ENTRIES PROVIDED:
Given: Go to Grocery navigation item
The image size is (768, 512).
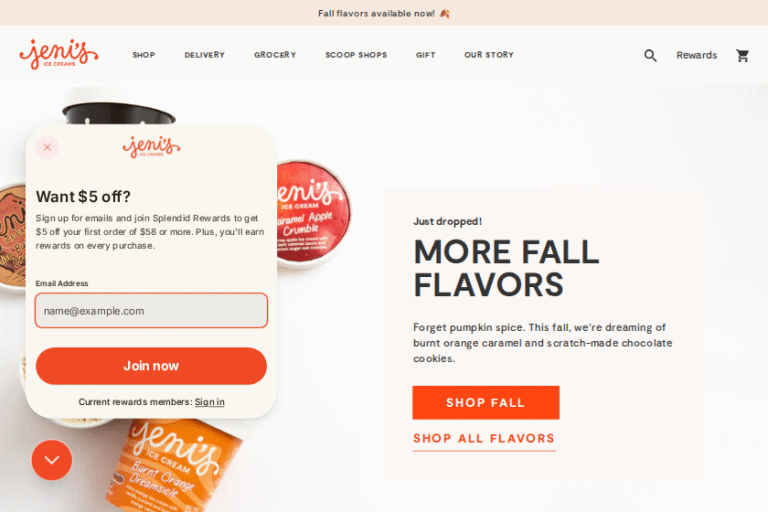Looking at the screenshot, I should click(x=275, y=55).

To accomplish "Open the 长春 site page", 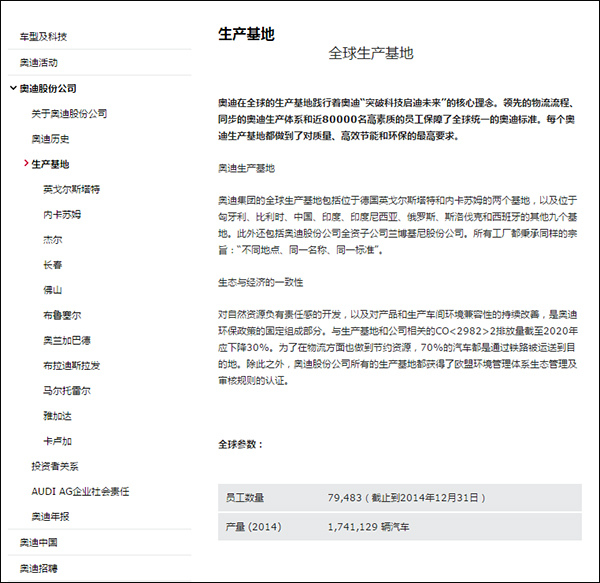I will pyautogui.click(x=52, y=265).
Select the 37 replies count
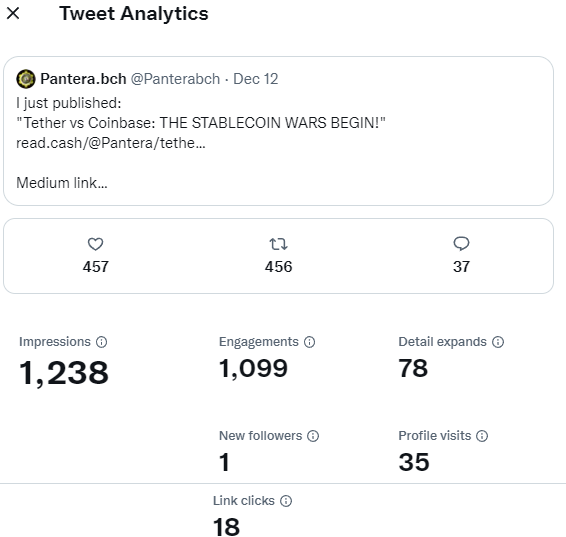This screenshot has height=537, width=566. point(461,267)
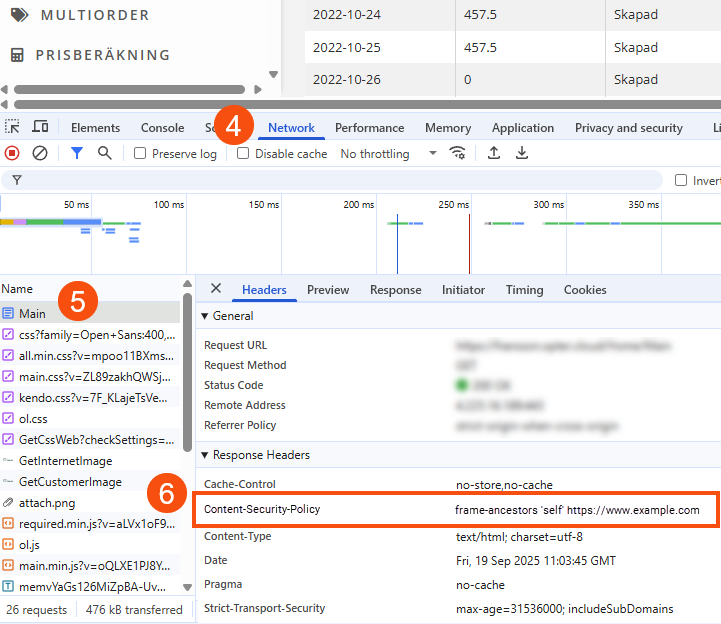721x624 pixels.
Task: Open network search with magnifier icon
Action: (105, 153)
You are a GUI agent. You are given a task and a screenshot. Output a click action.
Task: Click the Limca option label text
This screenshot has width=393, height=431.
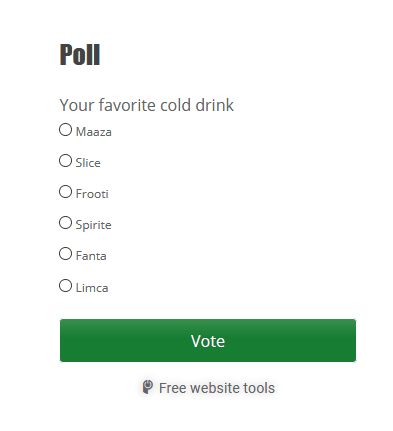tap(92, 288)
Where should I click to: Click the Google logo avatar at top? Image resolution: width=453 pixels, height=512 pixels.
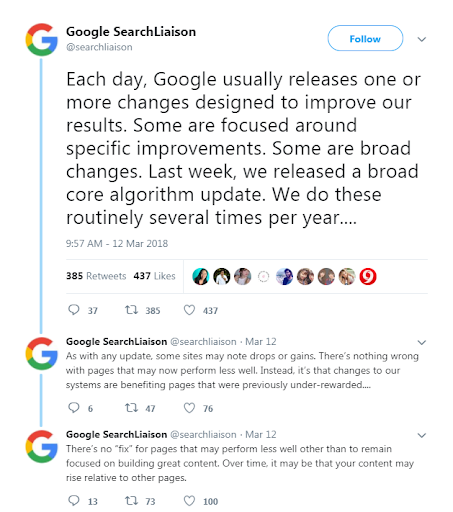coord(41,39)
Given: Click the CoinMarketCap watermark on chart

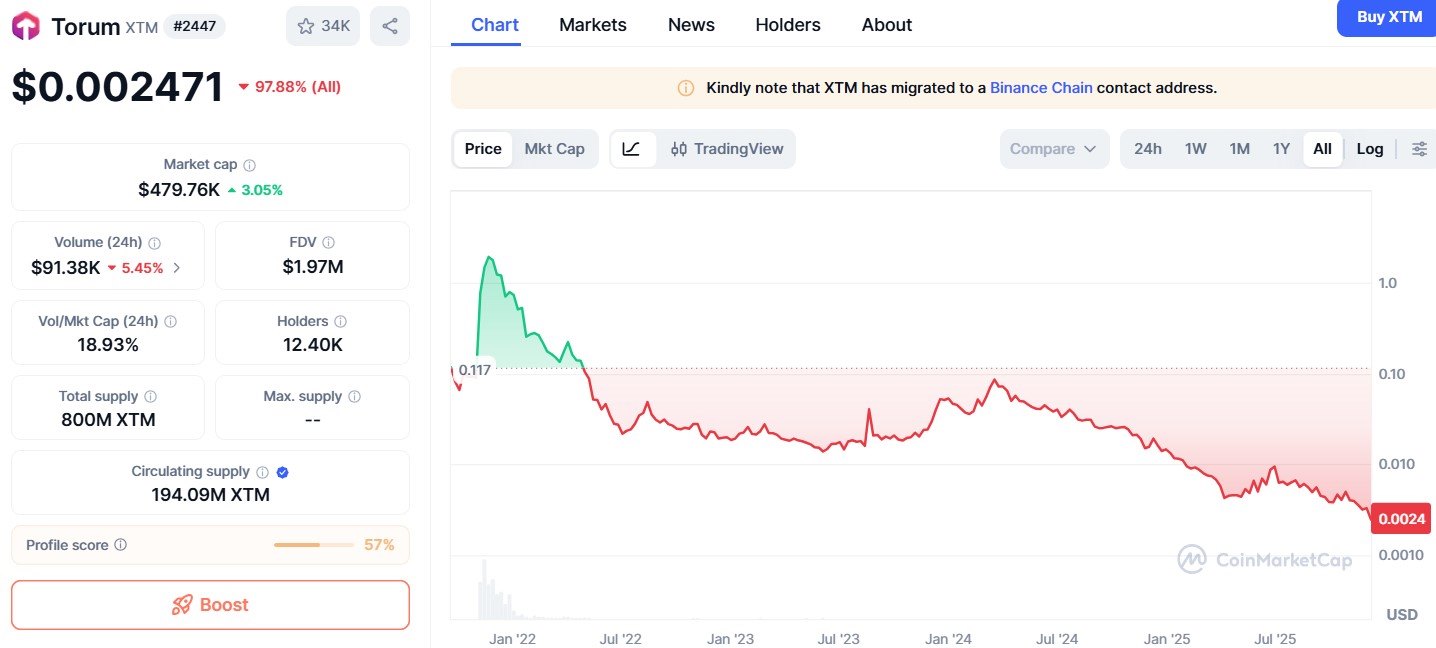Looking at the screenshot, I should (1265, 560).
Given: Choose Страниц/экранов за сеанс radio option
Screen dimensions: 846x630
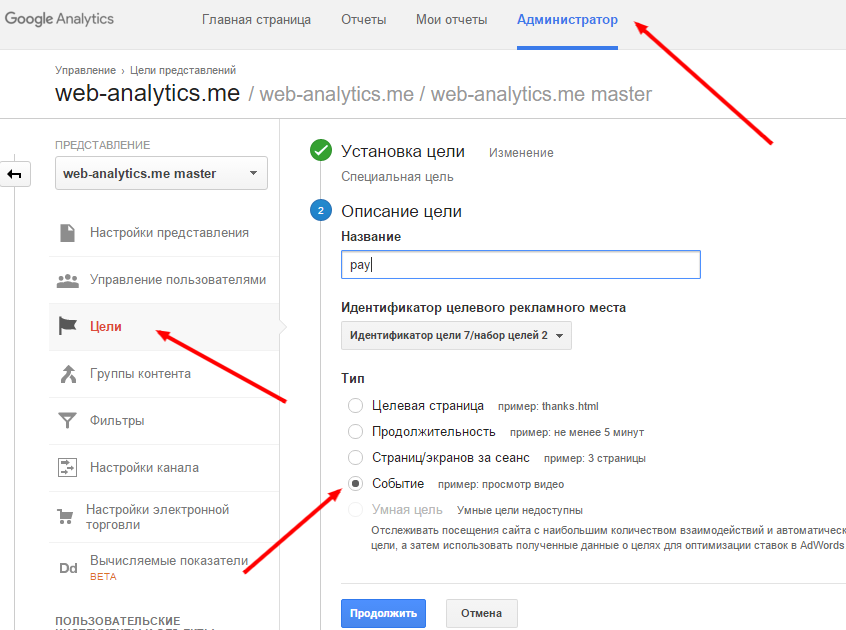Looking at the screenshot, I should [355, 458].
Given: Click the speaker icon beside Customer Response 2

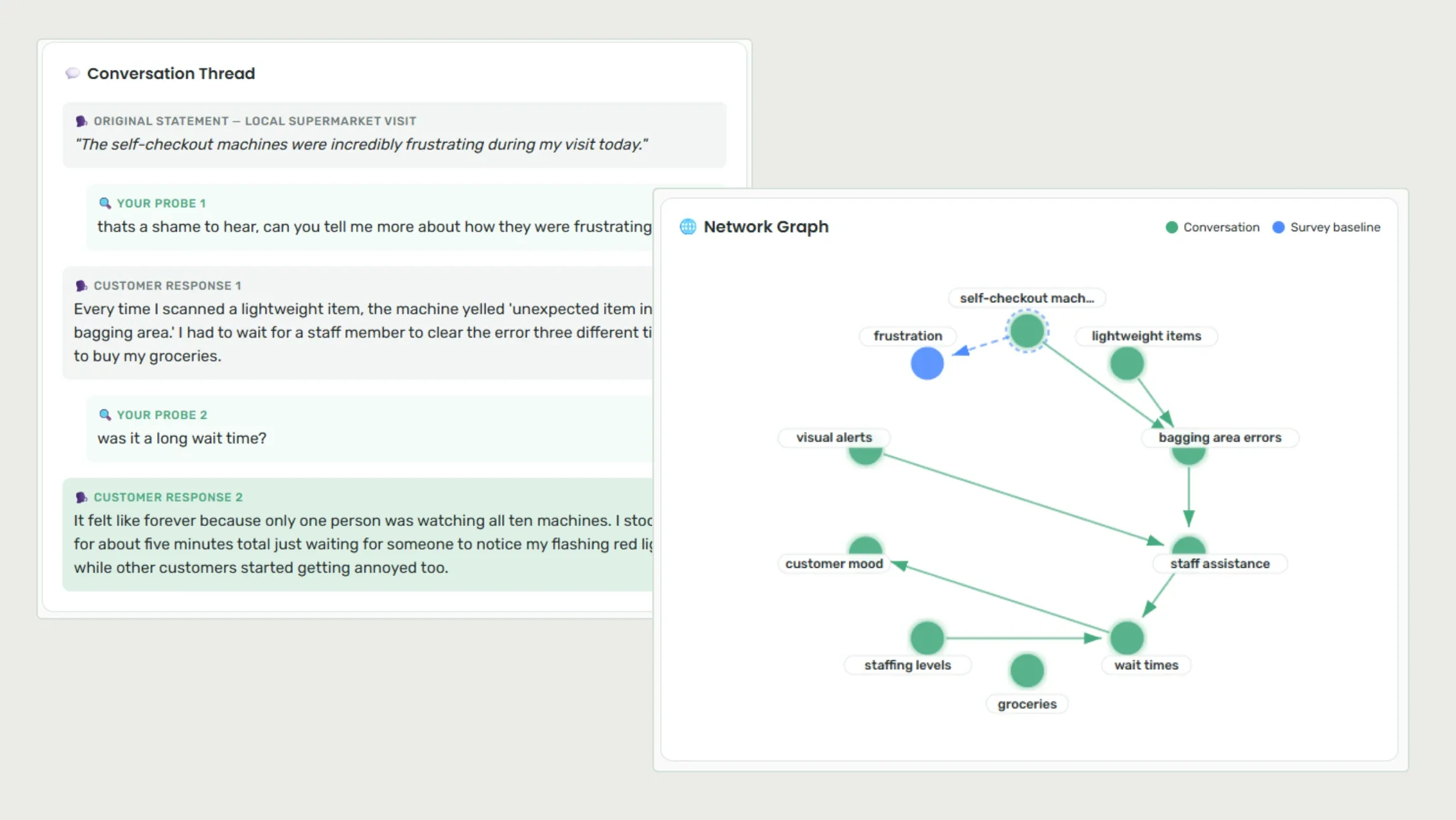Looking at the screenshot, I should coord(81,497).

WORK INSTRUCTION: Where the word "option" shows up in a line of the listing, return that line.

RESPONSE BOX:
Task: Click the Limca option label text
Given: Choose Страниц/экранов за сеанс radio option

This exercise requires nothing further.